1.3 Hydrologic Signatures Link to Processes
A promising approach to estimating dominant processes is through their link to hydrologic signatures. Signatures are quantitative metrics that describe statistical or dynamical features of streamflow timeseries, and are often used to assess model ability to simulate streamflow dynamics. Examples include annual flood, baseflow index, slope of the flow duration curve, and descriptors of recession shapes. Signatures are widely used in ecohydrology to summarize the flow regime, rate habitat suitability and assess hydrologic alteration (Olden & Poff, 2003; Yarnell et al., 2020). In hydrologic modeling applications, signatures can be used as a performance measure in calibration (Gupta et al., 2008; Kavetski et al., 2018) and to evaluate model structure (Hrachowitz et al., 2014). In ungauged basins, models can be calibrated against regionalized hydrologic signatures (Hrachowitz et al., 2013; Prieto et al., 2019).

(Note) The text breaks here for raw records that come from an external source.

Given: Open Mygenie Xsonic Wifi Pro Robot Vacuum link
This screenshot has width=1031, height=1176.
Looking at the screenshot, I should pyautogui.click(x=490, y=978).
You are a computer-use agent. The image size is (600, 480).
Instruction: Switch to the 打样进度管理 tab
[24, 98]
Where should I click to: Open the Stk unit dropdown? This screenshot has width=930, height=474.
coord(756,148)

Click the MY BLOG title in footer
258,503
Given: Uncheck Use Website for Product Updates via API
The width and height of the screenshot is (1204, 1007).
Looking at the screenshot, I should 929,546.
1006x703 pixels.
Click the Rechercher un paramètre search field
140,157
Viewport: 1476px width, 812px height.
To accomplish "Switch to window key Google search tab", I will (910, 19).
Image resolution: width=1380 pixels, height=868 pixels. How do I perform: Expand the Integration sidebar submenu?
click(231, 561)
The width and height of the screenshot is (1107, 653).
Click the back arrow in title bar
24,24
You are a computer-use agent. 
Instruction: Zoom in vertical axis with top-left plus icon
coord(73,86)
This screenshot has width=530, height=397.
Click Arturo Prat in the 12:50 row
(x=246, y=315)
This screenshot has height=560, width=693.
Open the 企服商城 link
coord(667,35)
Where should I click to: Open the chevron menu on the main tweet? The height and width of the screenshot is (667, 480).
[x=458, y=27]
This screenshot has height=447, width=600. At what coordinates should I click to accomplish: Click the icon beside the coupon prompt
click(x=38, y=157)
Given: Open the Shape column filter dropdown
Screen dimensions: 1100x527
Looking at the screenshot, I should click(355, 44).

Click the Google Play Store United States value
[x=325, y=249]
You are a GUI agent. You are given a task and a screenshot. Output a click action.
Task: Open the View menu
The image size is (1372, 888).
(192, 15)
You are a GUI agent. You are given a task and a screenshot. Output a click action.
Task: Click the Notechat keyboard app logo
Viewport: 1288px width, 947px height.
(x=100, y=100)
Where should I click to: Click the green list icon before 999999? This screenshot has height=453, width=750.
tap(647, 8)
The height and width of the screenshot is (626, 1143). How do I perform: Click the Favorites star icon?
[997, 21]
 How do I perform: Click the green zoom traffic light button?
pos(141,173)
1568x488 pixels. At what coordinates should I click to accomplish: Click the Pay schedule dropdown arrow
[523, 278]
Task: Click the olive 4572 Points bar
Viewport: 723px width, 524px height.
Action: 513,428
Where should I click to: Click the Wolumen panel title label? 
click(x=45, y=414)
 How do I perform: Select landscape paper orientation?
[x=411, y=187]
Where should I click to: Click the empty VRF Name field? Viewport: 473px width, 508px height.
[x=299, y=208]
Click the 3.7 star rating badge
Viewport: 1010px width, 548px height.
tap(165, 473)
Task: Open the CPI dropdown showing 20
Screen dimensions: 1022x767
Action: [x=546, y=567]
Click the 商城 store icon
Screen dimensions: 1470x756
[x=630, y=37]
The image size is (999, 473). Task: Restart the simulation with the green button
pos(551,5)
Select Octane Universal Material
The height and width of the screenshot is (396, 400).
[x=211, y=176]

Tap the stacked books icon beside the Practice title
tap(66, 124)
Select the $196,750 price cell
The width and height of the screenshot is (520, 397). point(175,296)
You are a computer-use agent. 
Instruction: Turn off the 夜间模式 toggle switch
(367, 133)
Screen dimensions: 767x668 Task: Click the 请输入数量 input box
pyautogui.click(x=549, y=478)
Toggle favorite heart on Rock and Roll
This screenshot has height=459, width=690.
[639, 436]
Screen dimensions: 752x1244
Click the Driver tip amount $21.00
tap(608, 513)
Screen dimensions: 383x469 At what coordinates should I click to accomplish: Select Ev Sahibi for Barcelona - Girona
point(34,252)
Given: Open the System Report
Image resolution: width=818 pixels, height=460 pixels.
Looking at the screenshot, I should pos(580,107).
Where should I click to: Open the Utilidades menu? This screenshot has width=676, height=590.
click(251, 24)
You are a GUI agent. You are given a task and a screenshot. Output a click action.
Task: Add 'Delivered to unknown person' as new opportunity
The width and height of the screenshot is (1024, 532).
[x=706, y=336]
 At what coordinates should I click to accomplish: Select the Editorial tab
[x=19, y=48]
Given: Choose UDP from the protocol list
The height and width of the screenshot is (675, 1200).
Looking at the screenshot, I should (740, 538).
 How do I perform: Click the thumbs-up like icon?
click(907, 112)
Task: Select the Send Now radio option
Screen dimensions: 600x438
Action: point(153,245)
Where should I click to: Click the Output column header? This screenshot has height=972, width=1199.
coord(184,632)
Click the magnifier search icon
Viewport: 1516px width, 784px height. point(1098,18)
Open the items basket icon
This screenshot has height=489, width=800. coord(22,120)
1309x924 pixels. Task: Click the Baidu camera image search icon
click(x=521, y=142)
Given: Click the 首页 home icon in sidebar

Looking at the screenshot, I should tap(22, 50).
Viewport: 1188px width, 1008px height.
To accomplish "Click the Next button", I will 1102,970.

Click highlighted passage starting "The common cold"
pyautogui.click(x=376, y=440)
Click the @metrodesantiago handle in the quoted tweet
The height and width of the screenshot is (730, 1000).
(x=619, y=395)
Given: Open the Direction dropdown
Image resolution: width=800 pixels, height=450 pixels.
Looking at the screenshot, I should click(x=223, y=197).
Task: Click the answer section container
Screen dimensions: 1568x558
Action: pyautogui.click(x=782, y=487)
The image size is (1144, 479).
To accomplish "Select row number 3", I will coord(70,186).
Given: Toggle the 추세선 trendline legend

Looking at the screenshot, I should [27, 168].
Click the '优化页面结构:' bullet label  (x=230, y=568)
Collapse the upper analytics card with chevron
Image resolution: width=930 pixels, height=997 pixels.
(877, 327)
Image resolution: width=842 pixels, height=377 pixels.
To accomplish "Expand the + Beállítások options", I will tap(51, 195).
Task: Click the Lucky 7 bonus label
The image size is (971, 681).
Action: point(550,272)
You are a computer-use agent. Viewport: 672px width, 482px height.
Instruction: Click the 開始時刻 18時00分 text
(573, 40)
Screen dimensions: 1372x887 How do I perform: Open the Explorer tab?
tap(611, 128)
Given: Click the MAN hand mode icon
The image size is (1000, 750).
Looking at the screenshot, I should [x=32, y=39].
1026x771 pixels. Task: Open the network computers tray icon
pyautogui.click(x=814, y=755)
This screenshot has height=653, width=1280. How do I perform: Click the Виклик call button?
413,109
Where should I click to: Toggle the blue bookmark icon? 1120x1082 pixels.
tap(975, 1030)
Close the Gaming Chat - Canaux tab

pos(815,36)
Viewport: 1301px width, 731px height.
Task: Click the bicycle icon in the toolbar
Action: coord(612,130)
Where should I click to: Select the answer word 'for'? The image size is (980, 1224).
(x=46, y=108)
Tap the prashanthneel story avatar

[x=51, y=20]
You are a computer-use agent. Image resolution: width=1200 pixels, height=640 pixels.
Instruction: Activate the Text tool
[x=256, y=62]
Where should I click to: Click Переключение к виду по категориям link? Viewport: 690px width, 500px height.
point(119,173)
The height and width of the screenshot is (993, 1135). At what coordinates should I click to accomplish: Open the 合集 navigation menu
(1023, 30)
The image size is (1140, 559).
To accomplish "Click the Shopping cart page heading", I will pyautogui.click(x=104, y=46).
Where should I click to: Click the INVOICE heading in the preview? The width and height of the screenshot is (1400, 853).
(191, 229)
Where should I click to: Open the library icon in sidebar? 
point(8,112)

A recent review of hydrologic signatures and their applications is provided by (McMillan, 2021).
Some hydrologic signatures have well-understood links to processes in the upstream watershed, such as hydrograph recession shapes that can be derived from watershed storage-discharge behavior (Tallaksen, 1995). Work by Dunne (1978) and later, Kirkby (1988), discuss how climate, topography and soils control runoff generation processes, and how these processes lead to characteristic patterns of lag times and peak flows. Ecohydrology studies further demonstrate the link between watershed attributes and signatures values (Jowett & Duncan, 1990; Poff & Ward, 1989). Therefore, signature values can be used to understand the upstream watershed and assess dominant processes. Beighley et al. (2005) made a qualitative assessment of dominant processes based on total runoff ratio, hydrograph recession rate and flashiness, and change in event runoff ratio with season. They checked that the inferred processes were plausible given soil depth and impervious area, and added spatial data to understand process distribution within the watershed. The processes were then included in a watershed model. Recently, Wu et al. (2021) inferred patterns of runoff generation processes in the U.S. by using six signatures to cluster watersheds into eight classes. Signature values in each class were used to identify the dominant processes as infiltration excess, saturation excess/subsurface stormflow, lateral preferential flow, or baseflow. The classes were linked to physical watershed characteristics using random forest modeling. Both these studies rely on proposing links between signatures and processes, which then enable a regionalization-type approach to estimate dominant processes.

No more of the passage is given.